Why have STPs? (1) The existing model of health and care provision is rapidly breaking down: • Too fragmented • Too focussed on treating illness • Too focussed on acute hospitals • Too oriented to 20th century disease patterns • Too much variation in outcomes • Too much of a gap between rising demand and capped funding rises • Too slow to take advantage of innovation and new technology
Why have STPs?(2) We need to move to a different way of providing health and care: • Integrating physical, mental and social health care: GPs, community care, hospitals, social care services, mental health provision • Much greater emphasis on preventing ill health and supporting citizens to improve / maintain their own health and wellbeing • Moving care closer to home, and keeping acute care only for when it’s needed, shifting resources, redesigning services and repurposing buildings • Supporting citizens to manage own, more prevalent, long term conditions • Improving outcomes and reducing the current wide variation in outcomes • Increasing efficiency and productivity whilst trying to slow down increases or even reduce demand for health and care services • Much better use of IT and quicker take up of new innovations / best practice to support these changes
Why have STPs? (3) Successfully delivering these new models of providing health and care requires local systems to: • come together • change what they do • alter how they work together, and • work towards a different new future. STPs are the vehicle for doing this.

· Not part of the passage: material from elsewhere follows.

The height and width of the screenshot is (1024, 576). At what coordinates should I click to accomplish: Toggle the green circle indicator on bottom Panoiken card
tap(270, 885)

Why have STPs? (4) Though there is a danger of overloading STPs, as some would also like them to focus on: • Fully closing the very large looking 2020/21 NHS financial gap • Creating a new, quasi SHA, pan CCG/trust, financial and delivery performance accountability, structure • Being the new unit / footprint for planning and delivering everything from money and delivery to workforce and specialised service strategies
STP progress and areas of focus If you’ve seen one STP……you’ve just seen one STP! There is significant variation between STPs, which is growing fast • A few rocketing ahead at pace and moving to become accountable care systems or organisations (don’t get hung up on definitions) • Long standing good relationships and system working and/or • A head start • Right size and shape of footprint • A small number stuck and struggling: • Size / shape of footprint and number of players in footprint • Poor relationships and history including tensions / jockeying for position between institutions and / or sectors • Distracted / weighed down by poor day to day performance e.g. A&E performance or the size of task to close the 2020/21 financial gap • A lot in the middle!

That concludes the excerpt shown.